Original size 1140x1601

Training for a generational neurostudent ♪ New life for a childhood friend ♪

Longread translated automatically

Project idea

When I was eight years old, I was given a large blue snake, a soft toy. I named him Kudav. Since then, it’s my favorite childhood toy, and I’ve decided that it needs to be permanent in digital space so that it can always be around. To implement this idea, I have decided to use the technology of learning the generic neuronet of Stable Diffusion so that it can accurately create different images with Kudav.
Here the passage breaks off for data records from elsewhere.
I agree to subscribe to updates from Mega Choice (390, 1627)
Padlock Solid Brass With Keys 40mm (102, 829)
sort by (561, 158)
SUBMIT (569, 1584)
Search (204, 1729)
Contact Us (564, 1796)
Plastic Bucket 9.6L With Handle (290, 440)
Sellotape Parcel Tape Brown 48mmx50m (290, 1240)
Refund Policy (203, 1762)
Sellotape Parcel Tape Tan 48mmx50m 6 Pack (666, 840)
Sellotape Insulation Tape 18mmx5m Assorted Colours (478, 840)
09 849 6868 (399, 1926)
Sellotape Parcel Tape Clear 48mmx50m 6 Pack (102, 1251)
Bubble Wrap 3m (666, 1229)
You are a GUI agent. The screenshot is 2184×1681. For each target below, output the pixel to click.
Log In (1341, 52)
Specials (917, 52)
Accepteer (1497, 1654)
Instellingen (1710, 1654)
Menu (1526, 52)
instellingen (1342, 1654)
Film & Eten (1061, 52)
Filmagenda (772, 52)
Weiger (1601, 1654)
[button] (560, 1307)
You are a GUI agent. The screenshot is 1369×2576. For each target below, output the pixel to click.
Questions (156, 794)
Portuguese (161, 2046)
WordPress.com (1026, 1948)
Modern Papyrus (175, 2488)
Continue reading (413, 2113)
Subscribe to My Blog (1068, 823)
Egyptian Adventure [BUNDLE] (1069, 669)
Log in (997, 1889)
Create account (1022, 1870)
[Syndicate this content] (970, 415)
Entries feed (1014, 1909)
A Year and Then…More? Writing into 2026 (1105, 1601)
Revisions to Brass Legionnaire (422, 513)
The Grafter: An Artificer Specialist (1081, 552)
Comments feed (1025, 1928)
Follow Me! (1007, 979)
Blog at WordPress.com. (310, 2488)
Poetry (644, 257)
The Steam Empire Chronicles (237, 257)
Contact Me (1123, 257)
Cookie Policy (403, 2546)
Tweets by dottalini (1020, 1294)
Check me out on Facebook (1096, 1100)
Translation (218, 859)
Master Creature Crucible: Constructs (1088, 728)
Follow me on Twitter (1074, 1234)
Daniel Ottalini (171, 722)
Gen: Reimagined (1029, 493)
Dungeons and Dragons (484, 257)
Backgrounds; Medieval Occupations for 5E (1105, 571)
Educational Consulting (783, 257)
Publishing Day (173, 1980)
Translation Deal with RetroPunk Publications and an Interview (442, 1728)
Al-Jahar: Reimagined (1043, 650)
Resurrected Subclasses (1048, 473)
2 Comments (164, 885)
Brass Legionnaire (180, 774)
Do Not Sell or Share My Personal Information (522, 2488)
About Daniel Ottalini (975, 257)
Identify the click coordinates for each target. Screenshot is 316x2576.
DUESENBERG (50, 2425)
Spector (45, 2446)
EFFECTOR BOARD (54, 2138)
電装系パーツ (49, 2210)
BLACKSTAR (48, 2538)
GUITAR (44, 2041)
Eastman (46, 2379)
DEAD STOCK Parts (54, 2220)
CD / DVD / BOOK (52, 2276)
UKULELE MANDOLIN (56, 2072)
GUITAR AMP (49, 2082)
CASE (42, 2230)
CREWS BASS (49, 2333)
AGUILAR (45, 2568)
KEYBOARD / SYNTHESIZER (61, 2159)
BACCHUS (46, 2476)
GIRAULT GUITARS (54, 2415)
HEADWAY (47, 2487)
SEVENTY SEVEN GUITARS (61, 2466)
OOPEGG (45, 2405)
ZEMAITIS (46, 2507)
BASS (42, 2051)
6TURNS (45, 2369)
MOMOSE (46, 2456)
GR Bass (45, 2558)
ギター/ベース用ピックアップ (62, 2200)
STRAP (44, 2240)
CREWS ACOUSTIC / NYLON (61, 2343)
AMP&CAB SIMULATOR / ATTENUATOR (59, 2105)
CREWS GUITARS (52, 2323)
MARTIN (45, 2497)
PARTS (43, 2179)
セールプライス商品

Why Kovad is a unique and unique subject for neuronet education

Original size 3056x3056

Photo by Kudawa

Although Kudav looks like an ordinary blue toy snake, he has several features. First of all, he has dark blue spots on his back, second of all, once after washing, his tongue suddenly split, and now he lives with two languages. Third, once again, after the laundry, Dad hung his non-wedding ropes to dry, but the filler inside Kodava was knocked down by dividing the snake’s body into pieces. Now it can be unnatural to pull it off.

Model learning process

To learn neuronets, you need a dataset with images of Kudad. I did a little photo shoot for him, and then I scrubbed all the images to 1:1 and manually reduced them to 1024×1024 pixels. When I created the photo, I tried to show Kudava in different positions, but I kept the focus on his unique face. As a result, 76 photos of the snake were collected on the dataset.

Original size 1920x820

Examples of Kudawa photos on the dataset

Original size 1920x930

part of the dataset collected

Reference to dateset

[ Shag 1 ] Next, I moved to the Kaggle programming environment, and I imported a source laptop with a code for the «Stable Diffusion XL» in LoRA technology. Then she connected the GPU P100 accelerator and connected the laptop to the Internet. Next step, I installed all the necessary libraries — bitsandbytes and diffusers, as well as a special script for model learning.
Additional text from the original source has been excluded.